Au programme de 2017 restait à traiter l’intergares Vorey – Bas-Monistrol, soit 29 km, où le plafond a dû être ramené à 65 km/h, entraînant une nouvelle coupure de l’exploitation du 4 avril au 10 décembre. Outre le remplacement de la voie usagée, avec utilisation d’un train de renouvellement fourni par la firme suisse Scheuchzer, il est prévu des interventions sur 18 ouvrages d’art dont les neuf tunnels de Vorey, Chambon, Leyret, Boutère, La Bourrange (galerie), Confolens, Nantet, Chazelles, Gournier, à conforter, et 17 ouvrages en terre. Une noria de cars est engagée pour acheminer les voyageurs des TER supprimés entre Firminy et Le Puy, certains ne desservant que Bas-Monistrol. À l’issue des travaux un relèvement de vitesse de 85 à 100 km/h est envisagé.
Avranches – Dol mise à voie unique
La section Avranches – Dol-de-Bretagne, longue de 43,3 km est à double voie à cantonnement téléphonique. Elle fait partie de la ligne Lison – Lamballe via Saint-Lô, Folligny et Dinan, et elle permet d’établir les relations interrégionales Caen – Rennes. Elle est à cheval sur les régions Normandie et Bretagne. Afin de fiabiliser l’exploitation, la sécurité, et de maîtriser les coûts de maintenance, il a été décidé dans le cadre d’une modernisation de la mettre à voie unique avec introduction du BAPR à compteur d’essieux. De janvier à mai 2014, la voie 2, équipée majoritairement en rails double champignon, a bénéficié d’un RVB (rails de 60 kg/m) et la voie 1 d’un remplacement de 10 000 traverses pour la renforcer provisoirement. En gare d’Avranches, cette voie 1 a été traitée en RVB et deviendra la voie d’évitement. Actuellement, la voie 1 est parcourable à 100 km/h d’Avranches au Km 109, 80 km/h jusqu’au Km 117,5 et 100 km/h au-delà. La voie 2 est limitée à 100 km/h de Dol à Pontaubault et 110 km/h jusqu’à Avranches.

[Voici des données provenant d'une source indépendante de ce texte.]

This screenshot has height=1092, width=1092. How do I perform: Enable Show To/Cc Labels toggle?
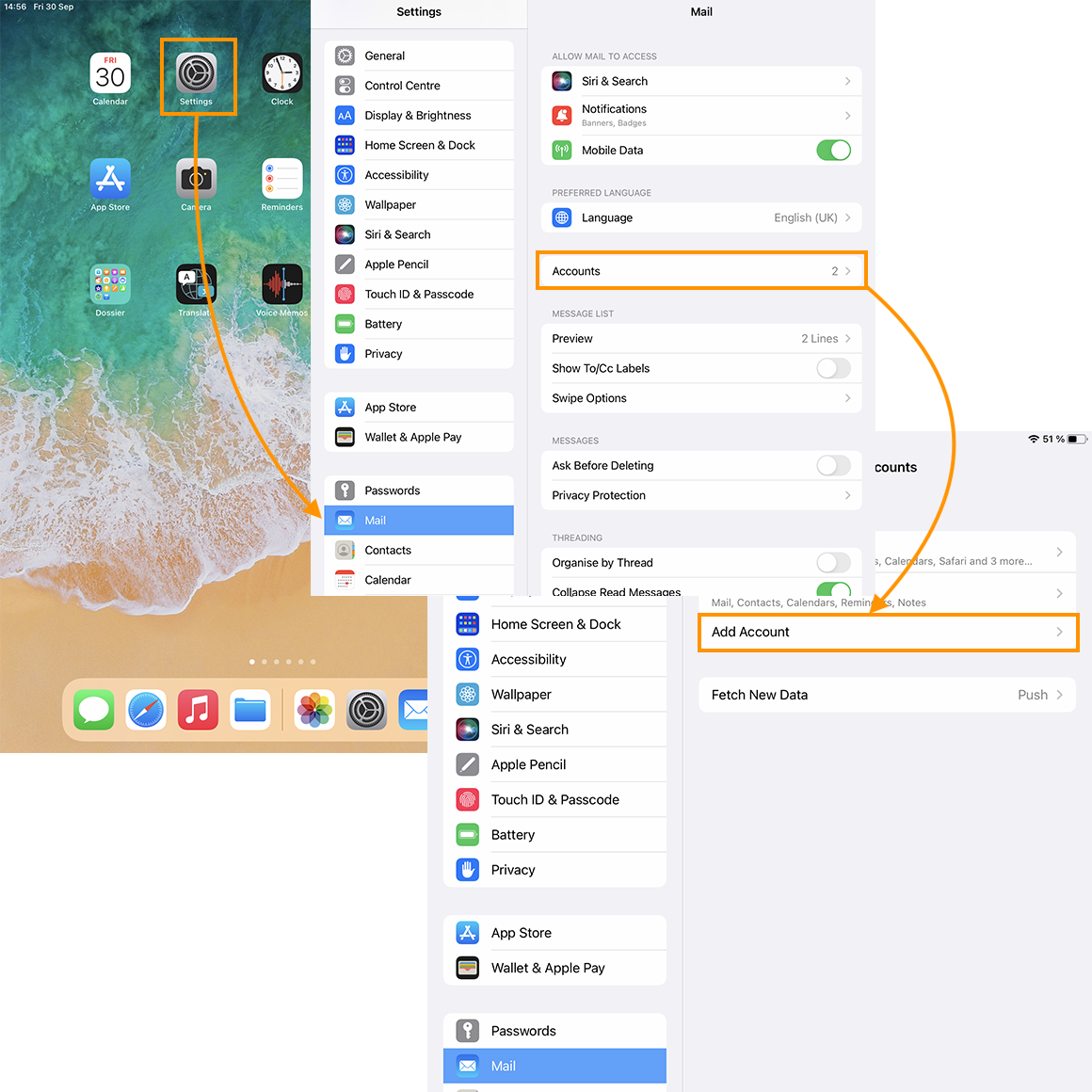tap(832, 368)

Du 20 novembre 2017 au 30 mars 2018, la ligne sera à nouveau fermée pour la dépose de la voie 1 et l’adaptation de la voie 2 restante, qui sera la voie unique. La gare de Pontorson-Mont-Saint-Michel sera la seule gare de croisement et perdra ses voies de service. La création d’une voie terminus dans cette gare dans le cadre du projet d’une relation directe Paris – Pontorson n’est plus d’actualité. Les aiguilles des ITE à Pontorson (Casam/Agrial), Pleine-Fougères (France Appro) et Dol (Butagaz) sont déposées. Les taux de vitesses actuels de la voie 2 seront ceux de la future VU.